Exercise requirements: With pictures removed, the data below should be returned exactly.

Supplied records:
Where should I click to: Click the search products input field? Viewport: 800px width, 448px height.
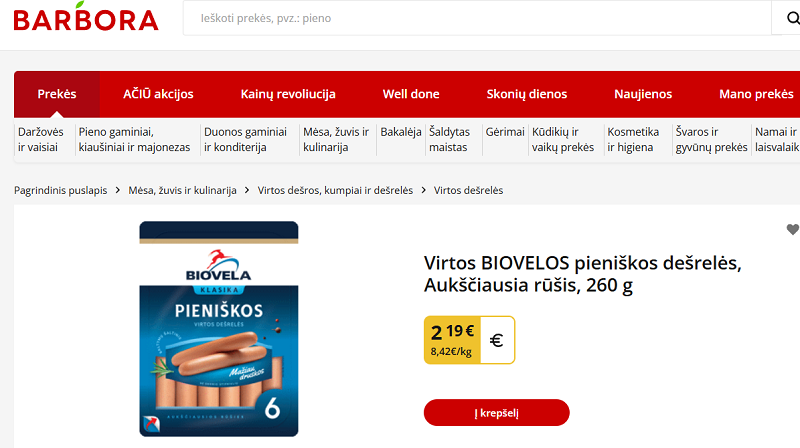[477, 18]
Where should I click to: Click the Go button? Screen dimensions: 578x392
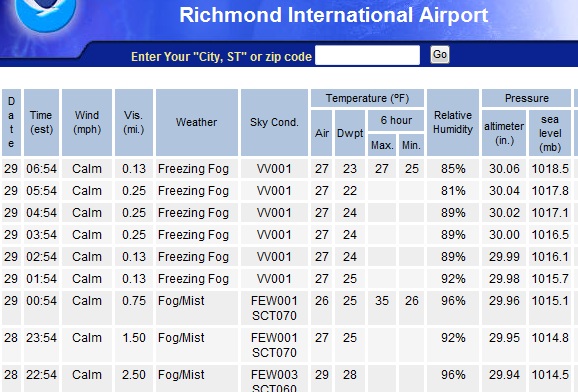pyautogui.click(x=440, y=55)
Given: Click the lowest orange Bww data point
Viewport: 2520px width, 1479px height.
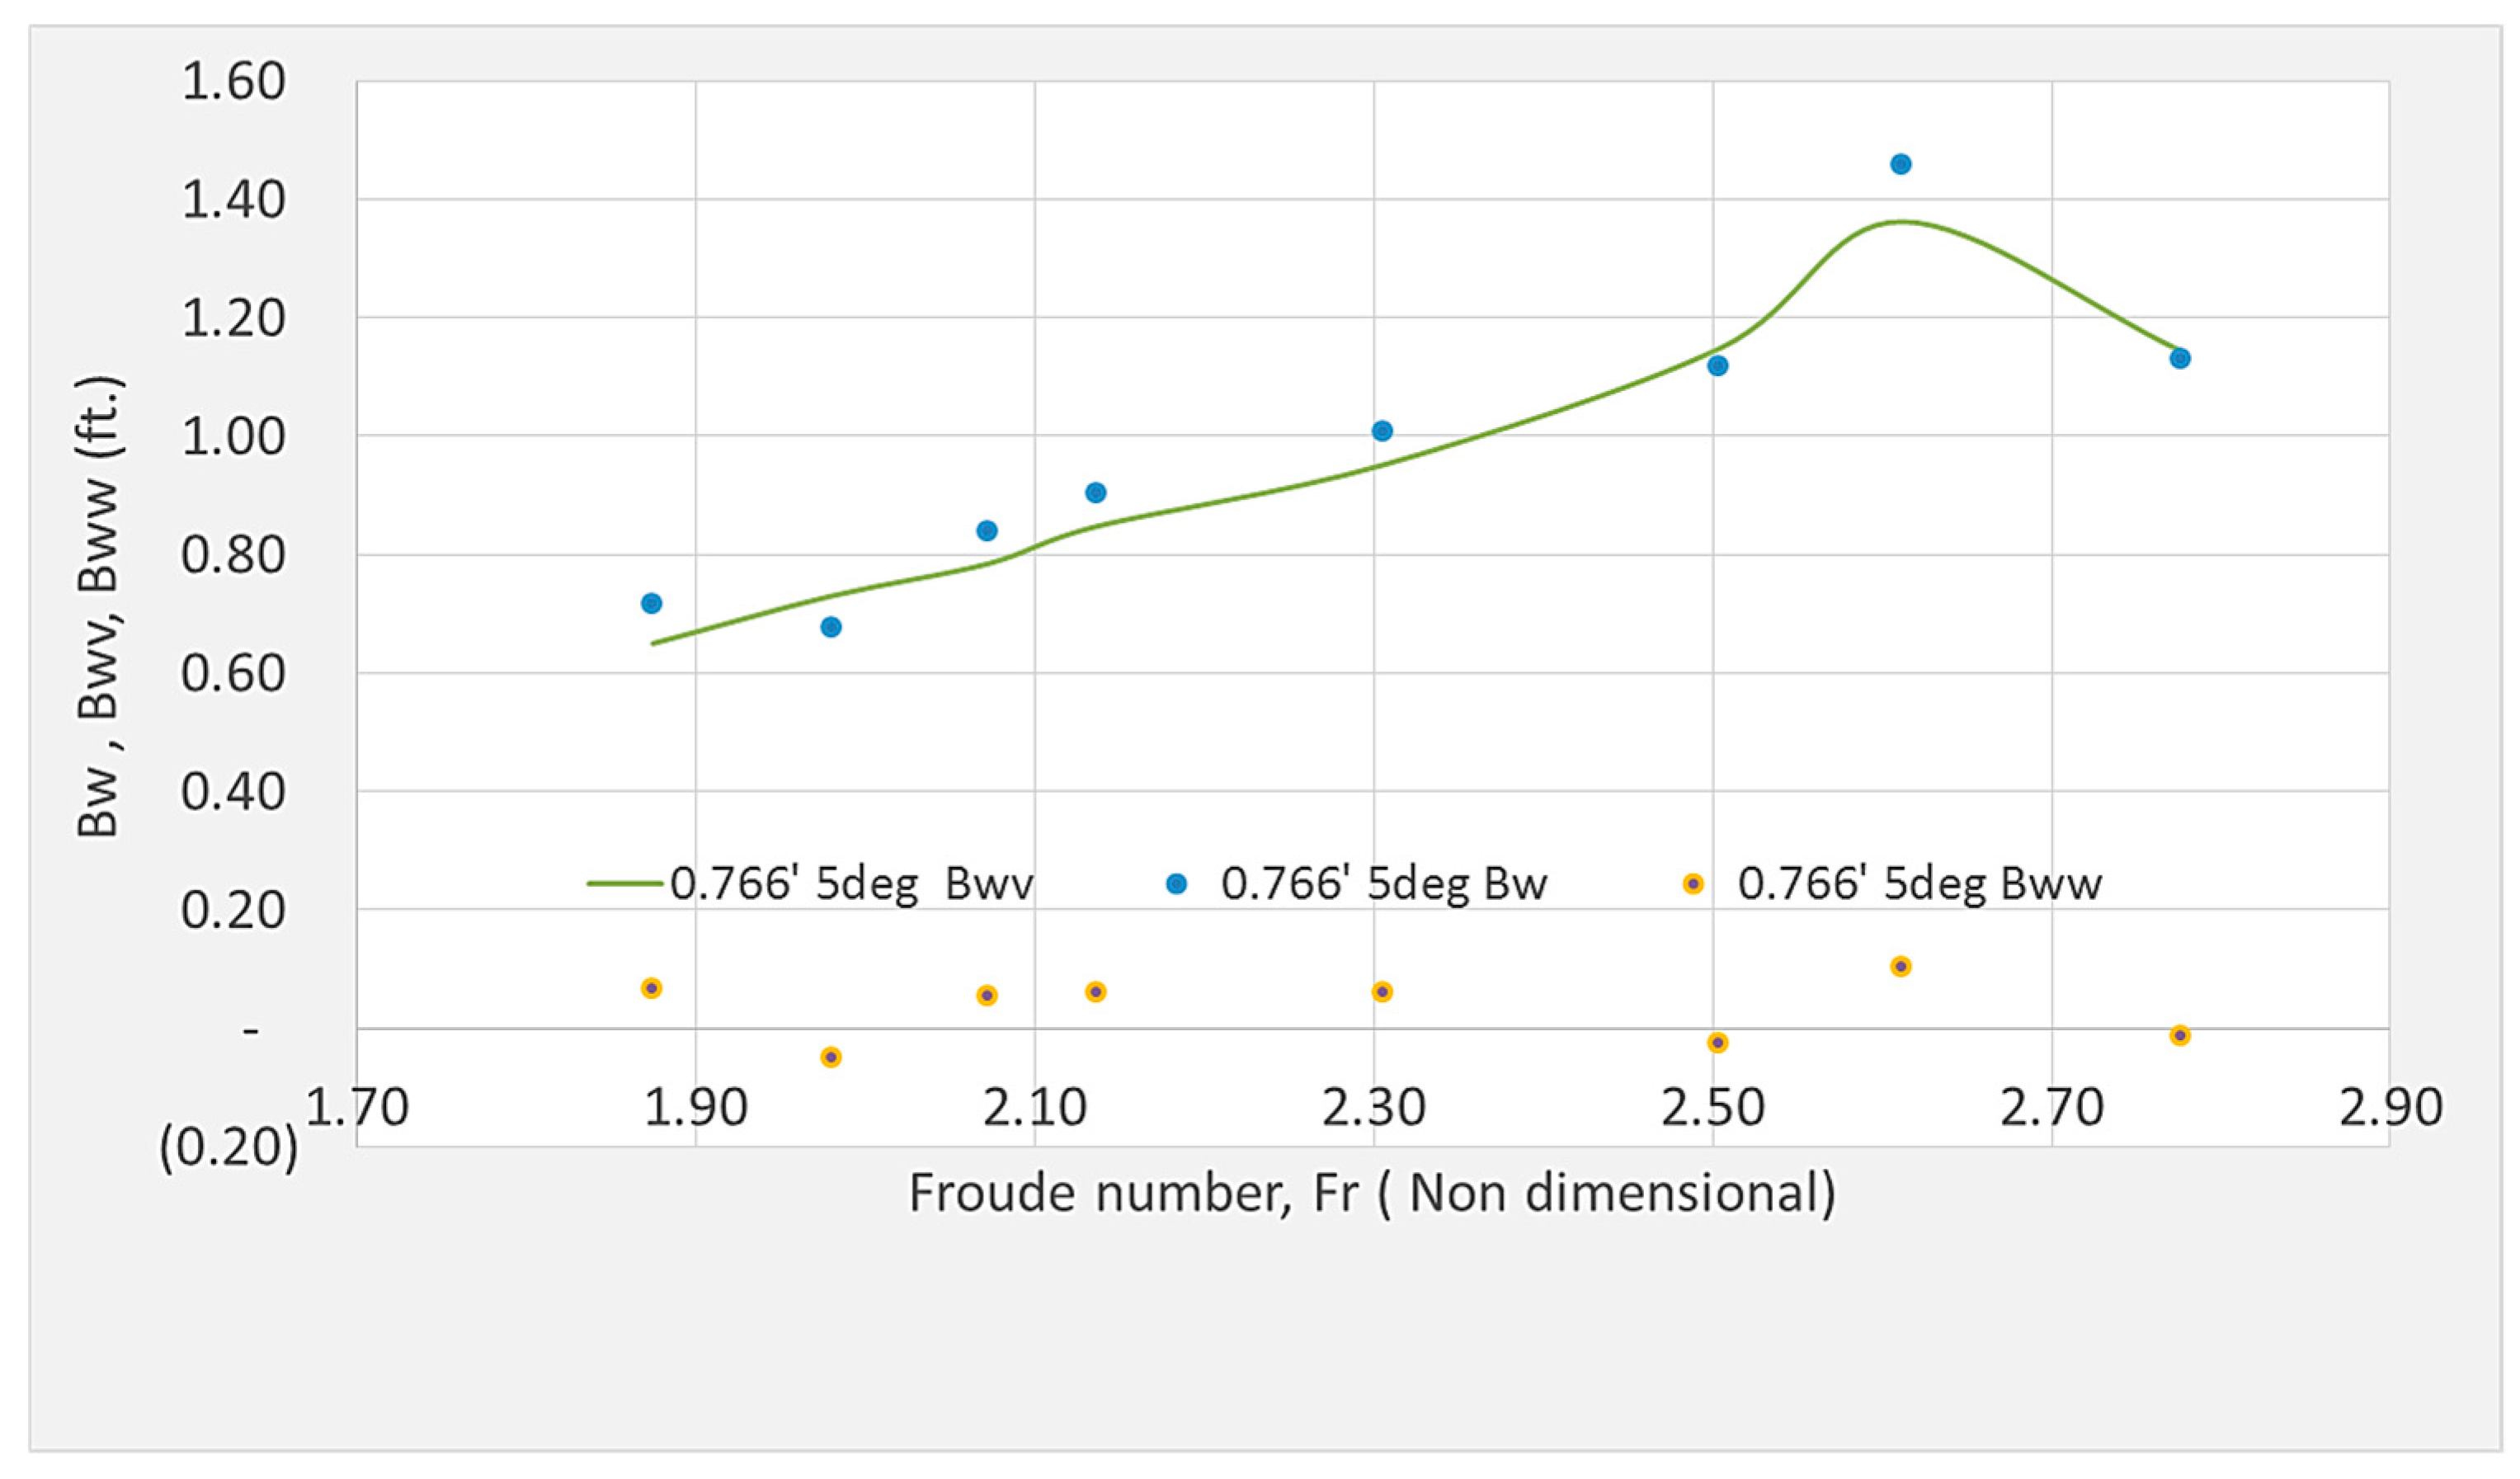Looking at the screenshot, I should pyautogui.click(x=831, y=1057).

Solution to this task:
Where should I click to: Click the search products input field? Viewport: 800px width, 448px height.
[477, 18]
Where should I click to: Click the Go button? Screen dimensions: 578x392
pyautogui.click(x=440, y=55)
Given: Click the lowest orange Bww data point
Viewport: 2520px width, 1479px height.
Looking at the screenshot, I should pyautogui.click(x=831, y=1057).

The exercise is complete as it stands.